Lindsey Harding smiles before the NBA Cares Unified Basketball Game as part of 2018 NBA All-Star Weekend. The former Duke standout and No. 1 overall WNBA draft pick will reportedly join the Philadelphia 76ers as a full-time NBA scout. (Getty)
Lindsey Harding smiles before the NBA Cares Unified Basketball Game as part of 2018 NBA All-Star Weekend. The former Duke standout and No. 1 overall WNBA draft pick will reportedly join the Philadelphia 76ers as a full-time NBA scout. (Getty)

Eleven years after she was the first overall pick in the 2007 WNBA Draft, Lindsey Harding’s about to embark on the next step in her basketball career: crossing over into the NBA as a full-time scout for the Philadelphia 76ers, according to ESPN’s Ramona Shelburne.

After retiring from professional hoops in 2017 following nine WNBA seasons, along with stints in Turkey, Lithuania and Russia, Harding — who four years back worked as an assistant coach on the Toronto Raptors’ summer league squad — enrolled in the NBA’s Basketball Operations Associates Program. Announced back in 2016, the new initiative aims to help former players interested in transitioning to front-office roles to develop the skills and connections that could help them get on the executive track (and, by extension, to increase diversity in front offices around the league).

Scouting work’s her way into the NBA, but the decorated pro point guard told Shelburne that she envisions a future as a front-office decision-maker, and that’s a future that Philly is eager to help her reach:

“I would love to be in the front office and really understand how to put a team together,” she said. “I still love being on the floor and having the opportunity to coach. But I really just wanted to get my foot in the door.” […]

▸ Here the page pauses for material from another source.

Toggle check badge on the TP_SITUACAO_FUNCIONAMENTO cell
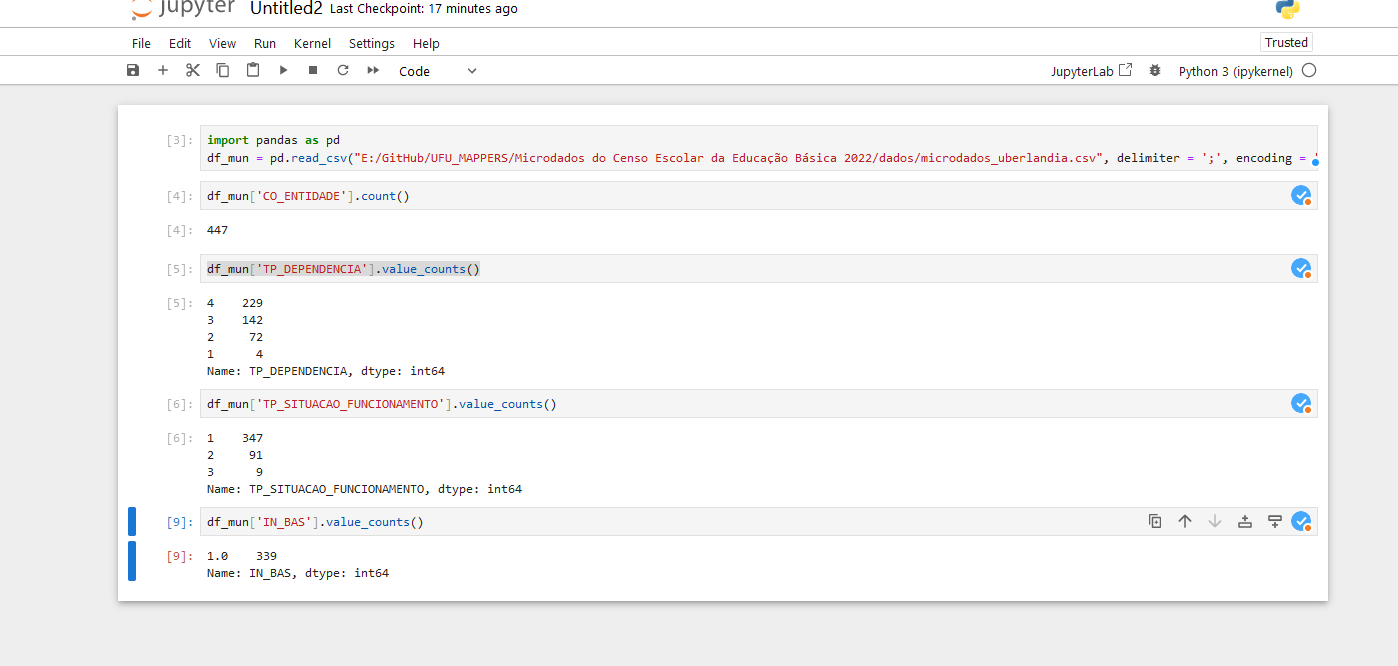The height and width of the screenshot is (666, 1398). [1301, 404]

“Lindsey has quickly become one of the game’s bright young minds in basketball operations,” [76ers head coach and interim general manager Brett] Brown said. “Having graduated from the NBA’s Basketball Operations Associates Program last season, Lindsey is applying the same grit and basketball IQ she used as a player in her move to the front office. We look forward to the work Lindsey will do to help grow our program and further solidify a culture of winning.”

The former Duke standout is not the first ex-WNBA player to make the jump to an NBA scouting gig. According to Shelburne, ex-Cleveland Rockers guard Jenny Boucek did some advance scouting work for the Seattle SuperSonics in 2006; later, after head coaching stints with the Sacramento Monarchs and Seattle Storm, Boucek moved back to the NBA as a player development coach with the Sacramento Kings last season, and will serve on Rick Carlisle’s staff with the Dallas Mavericks this year. Boucek is one of three women who will open the 2018-19 NBA season as assistant coaches, along with fellow former WNBA star Becky Hammon, now a mainstay with the San Antonio Spurs, and Natalie Nakase, who has worked her way up through the ranks and into a position with the Los Angeles Clippers.

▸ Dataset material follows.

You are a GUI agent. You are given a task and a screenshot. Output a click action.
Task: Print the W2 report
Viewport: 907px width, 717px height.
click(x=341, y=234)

The lives of NBA scouts and assistant coaches are far from glamorous. They’re filled with long hours, tons of travel and grunt work, and unrelenting focus on poring over all manner of minutiae and nitty-gritty details, looking for ways to help better prepare players for the matchups ahead. The people who do this work aren’t searching for glory; they’re searching for the slightest possible edge, anywhere they can find it, in hopes that enough of those stacked together can will make the difference between winning and losing. They’re die-hards, lifers, grinders … and, thanks to the continued work of people like Harding and her predecessors, and teams like the Sixers willing to extend them opportunities, the makeup of the profession is starting to change, bit by bit.